People who believe modesty is a virtue often self-deprecate, fail to promote their accomplishments and act in ways that give away their power. Don’t be one of those people. If you do not think you are up to the task or qualified, others will pick it up. Don’t self-handicap yourself by being unwilling to lean into your many skills.

Dr. Laura Esserman, breast cancer surgeon, medical innovator and described by many as a force of nature, was named toTime magazine’s list of 100 most influential people in the world in 2016. I have known Dr. Esserman for decades and currently serve on the board of her nonprofit. Her most successful quality (among the many that have made her powerful) is her absolute unwillingness to conform to gender-norm expectations—or to let others impose constraints on who she is and what she can (and will) do.

In a recent email she wrote: "I do not choose to be relegated to a lower status role. I have no problem challenging people or making them rethink their assumptions. There are many examples—you are a woman or you are a surgeon. I don’t feel like I have to "stay in my lane." The dean who hired me to UCSF said to me, ’Laura, do you not see the boundaries between disciplines?’ I replied, ’No, why should I?’"

Esserman is currently running an adaptive drug design study for COVID-19 (although she is a breast cancer surgeon) and has been actively involved in medical public policy. If you have something you think you can contribute to a decision or a product, refuse to let others define you out of the picture.

People worry too much about being liked. Gary Loveman, a former Harvard Business School professor who was COO of Harrah’s Entertainment and then held a very senior role at Aetna before starting his own health-care start-up, is famous for telling my class, "If you want to be liked, get a dog. A dog will love you unconditionally."

He went on to note that in executive leadership roles, you are not hired to win a popularity contest. Your responsibility is to get things done and make the enterprise successful. He commented that when the 2008 financial crisis hit, and about half the casino employment in Atlantic City disappeared, he had to green light over 10,000 layoffs. He tried to explain to the workforce what and why this was happening—and to do it as graciously and generously as he could.

He continued, "Do you think those people like me? Do you think their families like me? I assure you they do not. Was this the right decision to try to save the remaining 60,000 plus jobs? That is a discussion for another day. But if you need to be liked as you make executive decisions, you are going to be in for a rough ride."

In a study with Darden School faculty member Peter Belmi, we showed that when people’s outcomes—their rewards, their success—depended on the overall success of the group, they were willing to prioritize competence over sociability (niceness) in choosing people to work with. Fundamentally, people love to be part of a winning effort. Your first responsibility as a leader is to produce success, not to win a popularity contest.

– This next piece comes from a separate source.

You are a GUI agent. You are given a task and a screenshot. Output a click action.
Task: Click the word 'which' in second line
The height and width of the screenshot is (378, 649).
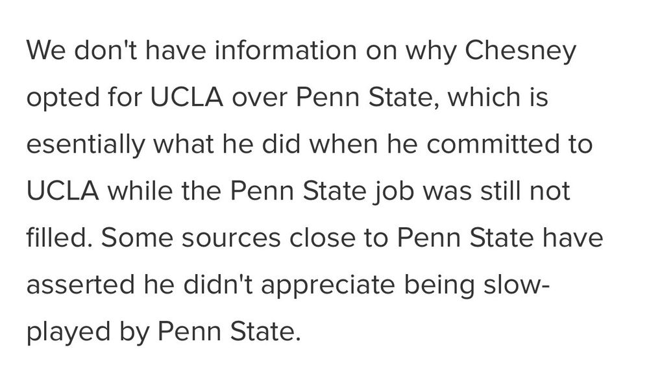point(484,97)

Inbal Demri, an Israeli-born executive coach who works with both my online and on-campus classes, argues that there are at least two ways to respond to the unjustness—gender- and race-based discrimination, for instance—that remains all too pervasive. One response is to use being unfairly treated as an excuse. Demri argues instead to reframe things in ways that tell you what to do. If being an "only" makes you stand out, use that uniqueness to your advantage.

It may be comfortable to self-handicap and to make excuses—but it diminishes the likelihood of achieving power. Power is leverage—including leverage to change things for the better. Power accelerates careers, permits the accomplishment of great, bold things and increases career and life satisfaction.

It’s crucial to understand that one of the biggest barriers to building and using power is our own feelings—and our reluctance to build and use influence. Remember, the first rule of power is to get out of your own way. The most powerful people I know describe themselves as fearless, shameless, bold, and brave. They have gotten out of their own way by losing the scripts that hold them back, and you can, too. It’s time to embrace your power.